Ólafur Páll Geirsson

Authorization with Autowire

24 Oct 2015. 3 minute read.

I’ve been playing with Scala.js lately. I came across Autowire, an excellent RPC library for typesafe server-client communication. However, I couldn’t find any examples of how to bake authorization into my RPC calls. The following example is a simple solution that is agnostic to your application stack and doesn’t pollute your pretty method signatures.

TL;DR. Inject the User/authorization object into your API implementation and create a new server instance for each RPC call.

This post assumes you understand how Autowire works. The “trick” may appear obvious in hindsight, but it took me a while to figure out.

So let’s begin, we want to restrict access to an AdminApi

// Shared project.
trait AdminApi {
  def doSecretThing(secret: String): String
}

case class HttpError(status: Int) extends Exception
object UnauthorizedError extends HttpError(401)

case class User(roles: List[String])

In this example we will throw an exception in case authorization fails. If you don’t like exceptions, I’m sure you can figure out how to use Either instead.

On the server side, we implement the interface

// Server project.
class AdminApiImpl(user: User) extends AdminApi {
  // Authorization run in constructor for all methods.
  if (!user.roles.contains("admin")) throw UnauthorizedError

  def doSecretThing(secret: String): String =
    // Authorization run only for this method.
    if (user.roles.contains("superadmin")) secret
    else throw UnauthorizedError

}

Most importantly, our AdminApi implementation has a user member. That is, we create a new instance of our API for every RCP request. With this setup, we can run authorization logic either in methods or the constructor.

We implement the server in a similar fashion.

// Server project.
class MyServer(user: User) extends autowire.Server[...] {
  def write[...](r: AutowireResult) = ...
  def read[...](p: String) = ...

  // This is the interesting bit.
  val adminApi = route[AdminApi](new AdminApiImpl(user))

  val routes = adminApi
}

The triple dots ... hide some parts that are irrelevant for the purpose of this example. The key bit is that the server also has a user member, like AdminApiImpl.

We can compose multiple APIs together like this.

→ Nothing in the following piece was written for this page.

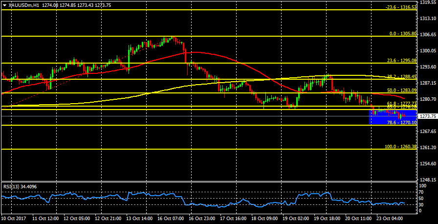
Task: Click the 23.6 Fibonacci label at 1295.08
Action: (x=401, y=61)
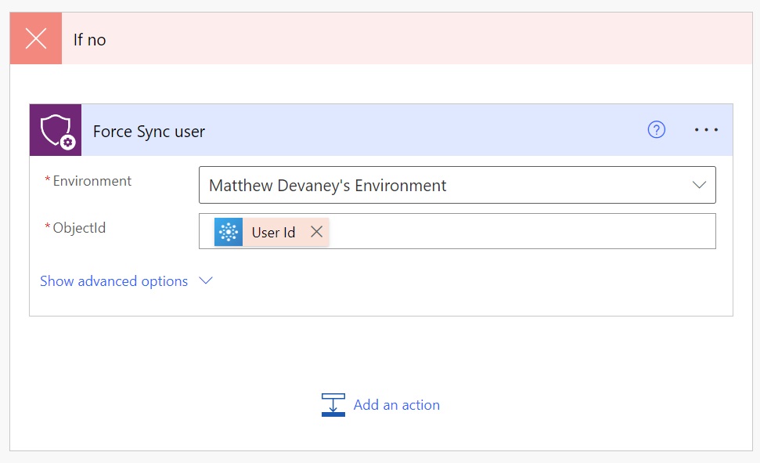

// Server project, inside MyServer
val adminApi = route[AdminApi](new AdminApiImpl(user))
val basicApi = route[BasicApi](BasicApiImpl)
val routes = adminApi orElse basicApi

In our request handler, we create a new instance of MyServer for every rpc call. The following piece is implemented in the Play framework, but you can adapt it to your needs. For example, if you are using Spray as a server or Silhouette for authentication, your request handler will look differently.

// Server project.
object Application extends Controller {
  def autowireApi = Action.async { request =>
    try {
      // Made up method name, this will depend on
      // your stack.
      val user: User = getUserFromRequest(request)
      // Use your favorite serialization format.
      val autowireRequest = ...
      // The important bit, pass user into server.
      new MyServer(user).routes(autowireRequest)
                        .map { txt =>
        Ok(txt)
      }
    } catch {
      // Standard http response in case of failure.
      case HttpError(s) =>
        Future.successful(new Status(s))
    }
  }
}

From the client, invoke the RPC like usual

// Client project.
MyClient[AdminApi].doSecretThing("I am an admin.")
                  .call().map { msg =>
  println(msg) // "I am an admin."
}.recover {
  case AjaxException(xhr) if xhr.status == 401 => {
    println("I am not an admin.")
  }
}

There we go, no frills authorization with Autowire. You should be able adapt this idea to your favorite application stack. If you can think of a better way to accomplish the same thing, I would be happy to hear about it.